Today’s blog post is once again about the visualization of movie data. As I already experimented with the IMDb dataset to compare the average age of actors and actresses, I wanted to try something a bit different. One thing that I have always found cool is the visualization of movie plots (e.g. xkcd). The reason why I never attempted to do something like this myself was that I had no idea from where I could get the required data. Of course, there is always the possibility to generate the data manually, but that is usually a tedious task that I try to avoid. Fortunately, I found a much more convenient data source, while I was watching a movie on the Amazon Video app.

X-Ray Screenshot

Its X-Ray feature shows you relevant IMDb information based on which actor is currently in the scene. The app does that based on a single text file which contains the information for when a character appears in a scene. At the end of the post, I will describe how you can extract the file yourself. First, I downloaded the X-Ray file for the latest Star Wars movie. Based on this data we can compare the characters by their screen time.

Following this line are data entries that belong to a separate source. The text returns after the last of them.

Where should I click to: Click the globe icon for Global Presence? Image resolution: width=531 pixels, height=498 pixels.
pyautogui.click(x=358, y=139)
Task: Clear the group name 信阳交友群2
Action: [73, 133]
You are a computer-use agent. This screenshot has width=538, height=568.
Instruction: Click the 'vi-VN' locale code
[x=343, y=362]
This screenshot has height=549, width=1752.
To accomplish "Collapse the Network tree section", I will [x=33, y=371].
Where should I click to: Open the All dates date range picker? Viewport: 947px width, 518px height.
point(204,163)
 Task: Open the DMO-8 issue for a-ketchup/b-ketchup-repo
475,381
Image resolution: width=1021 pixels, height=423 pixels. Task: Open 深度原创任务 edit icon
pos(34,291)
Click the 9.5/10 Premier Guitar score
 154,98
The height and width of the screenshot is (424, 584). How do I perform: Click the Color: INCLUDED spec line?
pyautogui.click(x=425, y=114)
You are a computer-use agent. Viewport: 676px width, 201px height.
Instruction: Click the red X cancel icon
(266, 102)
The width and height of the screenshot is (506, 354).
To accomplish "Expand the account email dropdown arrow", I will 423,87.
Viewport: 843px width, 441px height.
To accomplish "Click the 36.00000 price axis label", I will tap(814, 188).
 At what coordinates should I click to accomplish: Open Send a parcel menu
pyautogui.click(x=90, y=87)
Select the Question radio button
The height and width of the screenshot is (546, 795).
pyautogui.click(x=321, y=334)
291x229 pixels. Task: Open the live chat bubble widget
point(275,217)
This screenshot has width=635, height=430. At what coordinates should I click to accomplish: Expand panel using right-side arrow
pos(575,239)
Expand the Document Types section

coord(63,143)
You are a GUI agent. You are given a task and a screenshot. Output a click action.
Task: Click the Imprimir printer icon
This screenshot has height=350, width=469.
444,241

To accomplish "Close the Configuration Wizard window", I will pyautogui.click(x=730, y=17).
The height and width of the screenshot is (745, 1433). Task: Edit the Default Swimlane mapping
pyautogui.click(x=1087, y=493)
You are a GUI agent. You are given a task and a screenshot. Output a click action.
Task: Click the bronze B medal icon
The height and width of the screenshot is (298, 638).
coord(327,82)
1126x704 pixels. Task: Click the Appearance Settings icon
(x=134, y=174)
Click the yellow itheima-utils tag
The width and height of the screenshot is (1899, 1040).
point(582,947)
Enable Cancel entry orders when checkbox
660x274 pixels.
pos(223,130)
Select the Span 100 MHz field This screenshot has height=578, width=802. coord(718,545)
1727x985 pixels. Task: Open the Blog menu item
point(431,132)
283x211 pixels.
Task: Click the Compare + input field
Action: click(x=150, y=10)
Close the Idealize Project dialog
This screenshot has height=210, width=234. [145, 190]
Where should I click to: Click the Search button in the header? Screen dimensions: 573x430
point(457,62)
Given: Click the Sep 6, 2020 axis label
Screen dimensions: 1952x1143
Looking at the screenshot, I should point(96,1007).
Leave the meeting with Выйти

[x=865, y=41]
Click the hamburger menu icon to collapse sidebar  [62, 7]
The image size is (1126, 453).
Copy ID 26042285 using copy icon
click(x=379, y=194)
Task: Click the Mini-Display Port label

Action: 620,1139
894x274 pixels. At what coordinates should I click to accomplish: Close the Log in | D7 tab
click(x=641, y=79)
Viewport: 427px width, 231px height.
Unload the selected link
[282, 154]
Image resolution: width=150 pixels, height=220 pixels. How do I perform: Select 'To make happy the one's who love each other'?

Characters Screen Time by Minutes

I noticed that the numbers are not always 100% accurate because some characters are only visible in parts of a scene. However, it should not be a major problem for which we are using them in this post. Next, I used the ggplot2 package in R to plot the following Gantt chart:

Star Wars The Force Awakens

We can use the X-Ray data, not only to identify in which scene a character appears but also with whom else. To visualize this information, I used Gephi, an open source tool to plot networks. My assumption is that the longer characters appear on-screen together, the closer their relationship is. The circle size is based on their total screen time.

Star Wars - Network Plot

I hope these examples show what you can do with Amazon X-Ray data relatively quickly. The best thing of this approach is that it only requires a minimum manual work. So, here are Gantt charts for three other movies I enjoy: The Big Lebowski

Pulp Fiction

John Wick

How to Get X-Ray Data?

The X-Ray feature is based on an unencrypted JSON file that can be downloaded with the Chrome browser. Unfortunately, those files are not publicly available, meaning that you have to start streaming the movie before you can download the file. This also means that you are limited to the content included in your Prime subscription, or you need to rent/buy the movies in which you are interested. Nevertheless, I think it is still an interesting source, especially when you consider the alternatives. Update: On 8 May 2017, I updated this part of the blog post.

  1. Start Developer Tools: Menu > Tools > Developer Tools
  2. Open the movie’s product page
  3. Select the following Developer Tools settings:

DevTools Settings

  1. Click on the gray record button to capture the network traffic
  2. Reload the product page
  3. The following file should appear: xray?firmware…
  4. Right-click on the file > Copy > Copy Link Address
  5. Download the file to your computer

Now you can use the following Python code to generate a convenient CSV file from the downloaded .json file (e.g., xray.json).

import json
import re
import csv

with open('xray.json') as data:
    data = json.load(data)

scenes = data['page']['sections']['left']['widgets']['widgetList']
scenes = scenes[0]['widgets']['widgetList'][1]['partitionedChangeList']

with open('xray.csv', 'wb') as out:
    w = csv.writer(out)
    w.writerow(['nconst', 'character', 'start', 'end'])
    for s in scenes:
        start = s['timeRange']['startTime']
        end = s['timeRange']['endTime']
        for init in s['initialItemIds']:
            rd = re.search('/name/(nm.+)/(.+)', init)
            if rd is not None:
                w.writerow([rd.group(1), rd.group(2), start, end])
        for item in s['changesCollection']:
            rd = re.search('/name/(nm.+)/(.+)', item['itemId'])
            if rd is not None:
                iStart = item['timePosition']
                w.writerow([rd.group(1), rd.group(2), iStart, end])